Mundo Coreia do Norte: Trump “acendeu o pavio da guerra” contra nós

Coreia do Norte: Trump “acendeu o pavio da guerra” contra nós

O discurso que Donald Trump fez nas Nações Unidas ainda não está esquecido em Pyongyang. O ministro dos Negócios Estrangeiros da Coreia do Norte, citado pela agência de notícias russa, diz que Trump “acendeu o pavio da guerra” contra o regime.
Coreia do Norte: Trump “acendeu o pavio da guerra” contra nós
Reuters
Negócios 11 de outubro de 2017 às 18:44

No discurso nas Nações Unidas, em meados de Setembro, Donald Trump, presidente dos Estados Unidos, ameaçou "destruir" a Coreia do Norte. O regime de Kim Jong-un já tinha respondido a esta ameaça. E hoje voltou a fazê-lo.

 

"Com o discurso insano e bélico nas Nações Unidos, Trump, pode dizer-se, acendeu o pavio da guerra contra nós", disse o ministro dos Negócios Estrangeiros, Ri Yong Ho, citado pela agência de notícias russa, a TASS. "Temos de resolver a pontuação final, apenas com uma chuva de fogo, não palavras", acrescentou.

 

Estas palavras surgem também depois de ontem o presidente norte-americano ter debatido opções para a situação na Coreia do Norte com chefes militares. O presidente norte-americano discutiu com as suas chefias militares as possíveis opções ao alcance dos Estados Unidos para prevenir ou responder a eventuais agressões com armas nucleares por parte da Coreia do Norte.

 

A reunião, cujo teor foi divulgado num comunicado da Casa Branca, ocorreu no mesmo dia em que, segundo a agência noticiosa sul-coreana Yonhap, dois bombardeiros supersónicos norte-americanos (B-1B) sobrevoaram a península coreana, numa aparente demonstração de força.

 

Fontes militares norte-americanas especificam tratar-se de exercícios conjuntos com o Japão e a Coreia do Sul, levados a cabo junto ao Mar do Japão.
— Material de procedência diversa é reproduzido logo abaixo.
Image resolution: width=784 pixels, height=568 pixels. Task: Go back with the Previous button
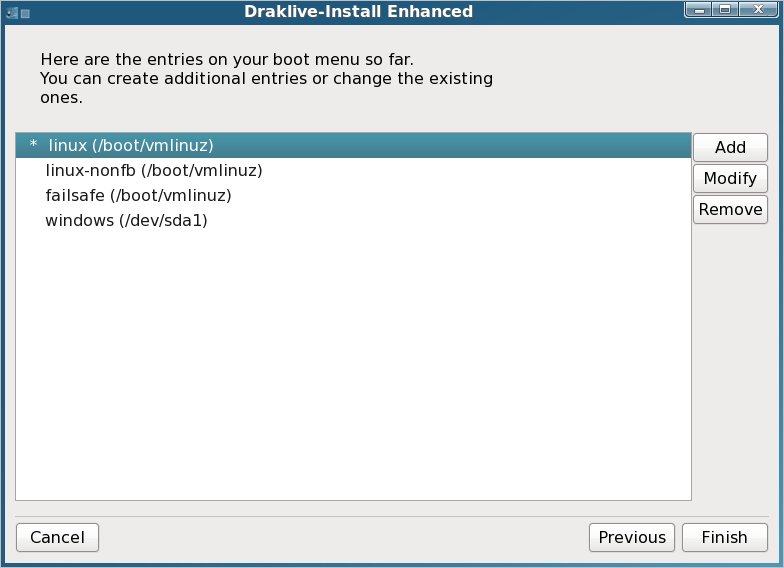[x=631, y=537]
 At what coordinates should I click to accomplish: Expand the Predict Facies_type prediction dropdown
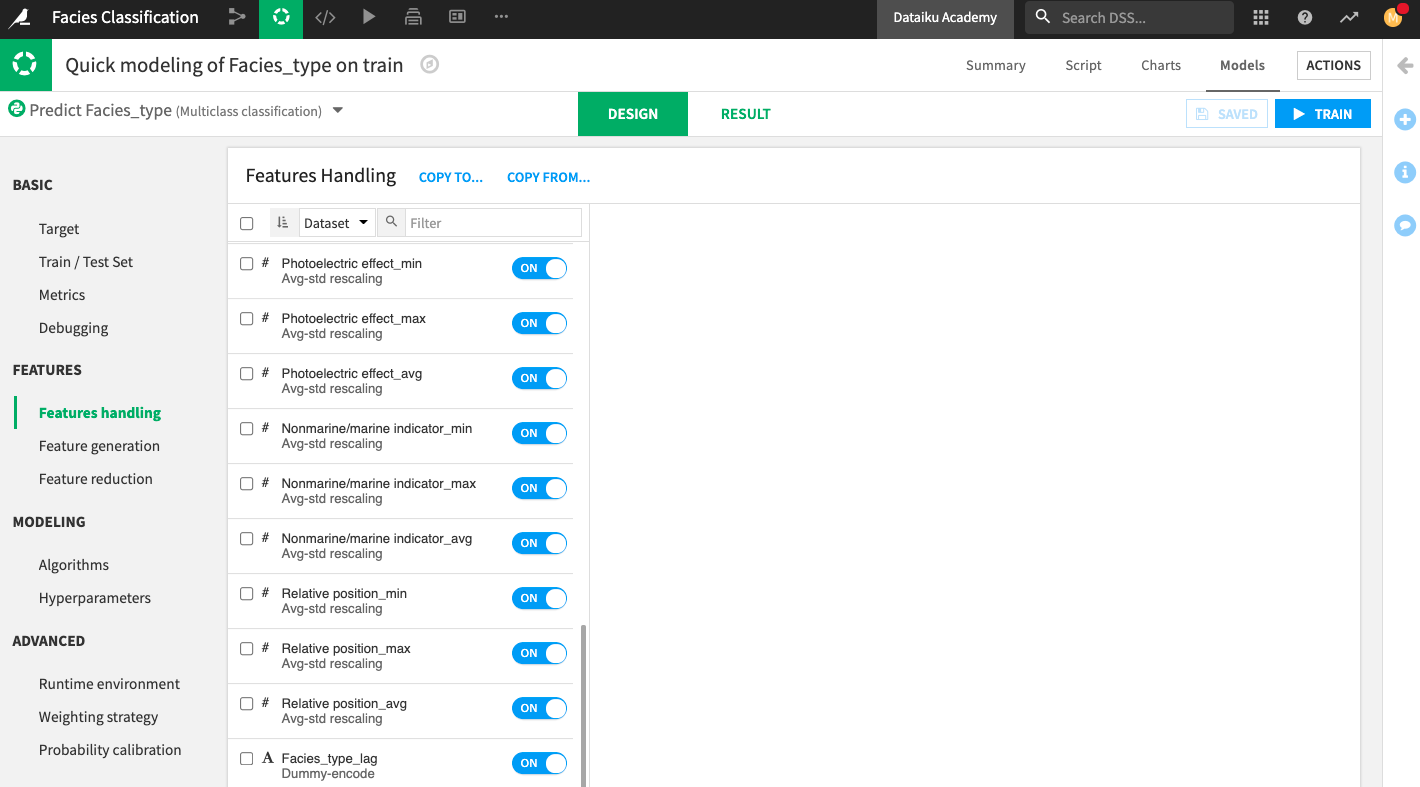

Foi a primeira vez que o comando de B-1B do Pacífico participou em treinos conjuntos durante a noite, referiram as mesmas fontes.

 

Na Casa Branca, o presidente norte-americano recebeu informações do seu secretário da Defesa, James Mattis e pelo chefe do Estado-Maior, Joseph Dunford, num encontro em que participaram membros da sua equipa de segurança, avança a Reuters.